Work to be completed >> Copy all entries verbatim and keep any pictures out of the copy.

Stored items >>
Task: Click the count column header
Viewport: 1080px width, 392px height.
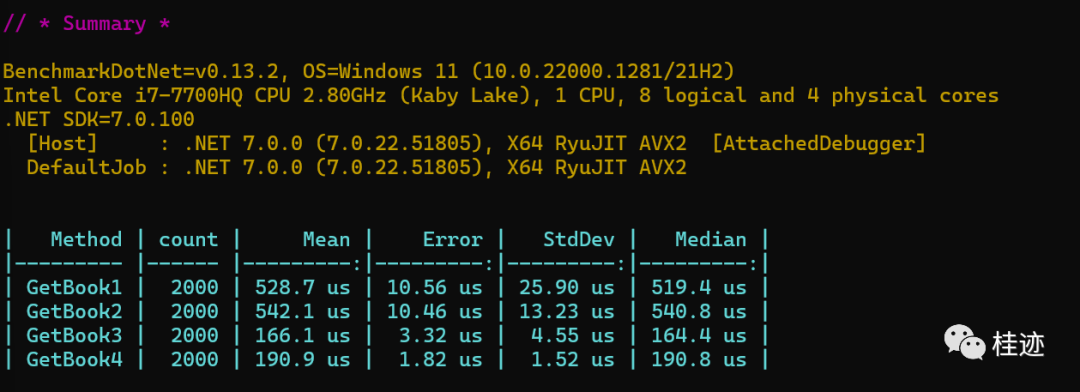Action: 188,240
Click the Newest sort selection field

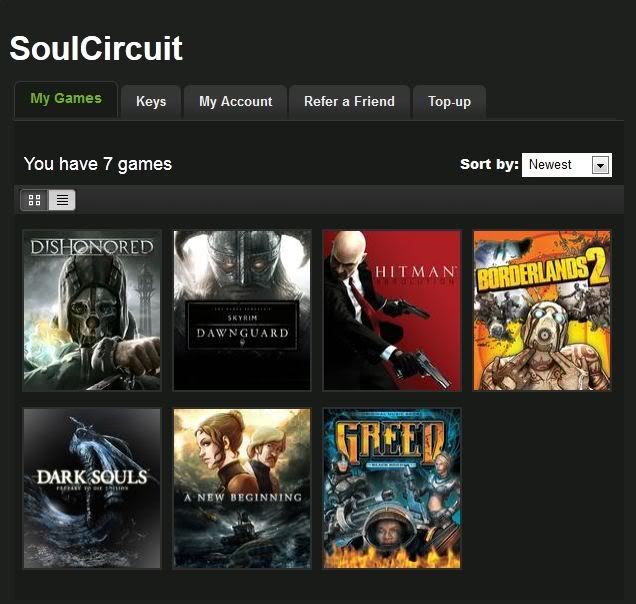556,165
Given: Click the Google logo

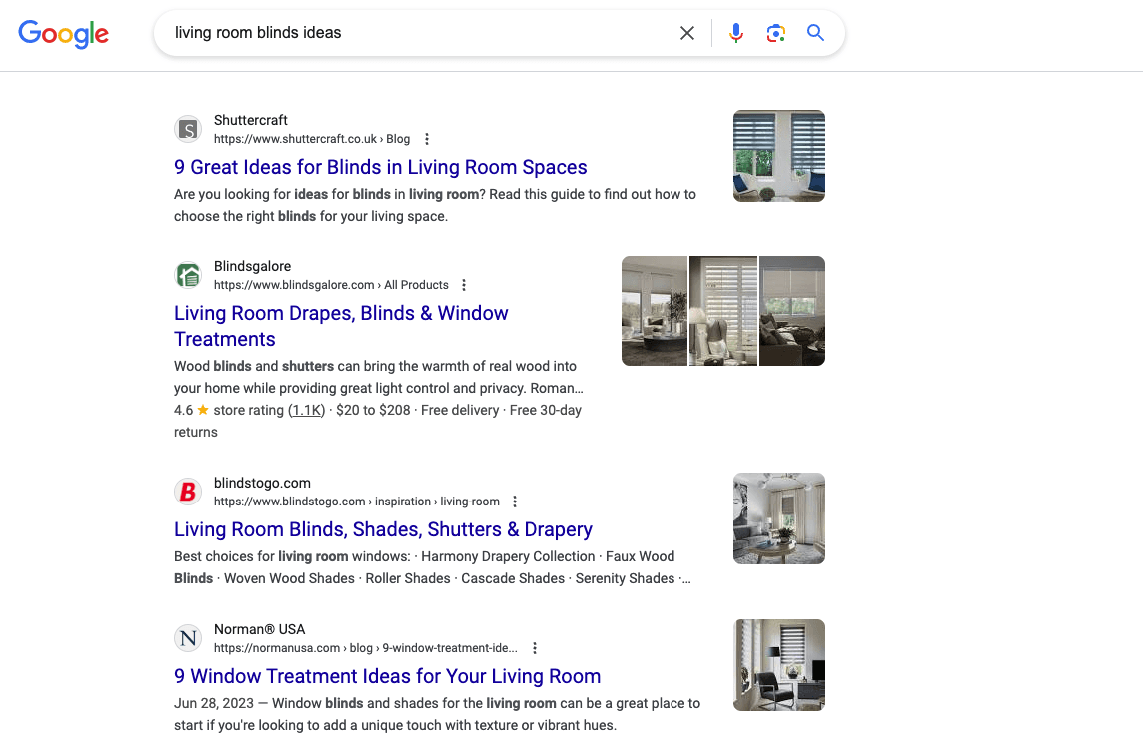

Answer to the problem >>
Task: Click the count column header
Viewport: 1080px width, 392px height.
Action: 188,240
Click the Newest sort selection field

556,165
Given: Click the Google logo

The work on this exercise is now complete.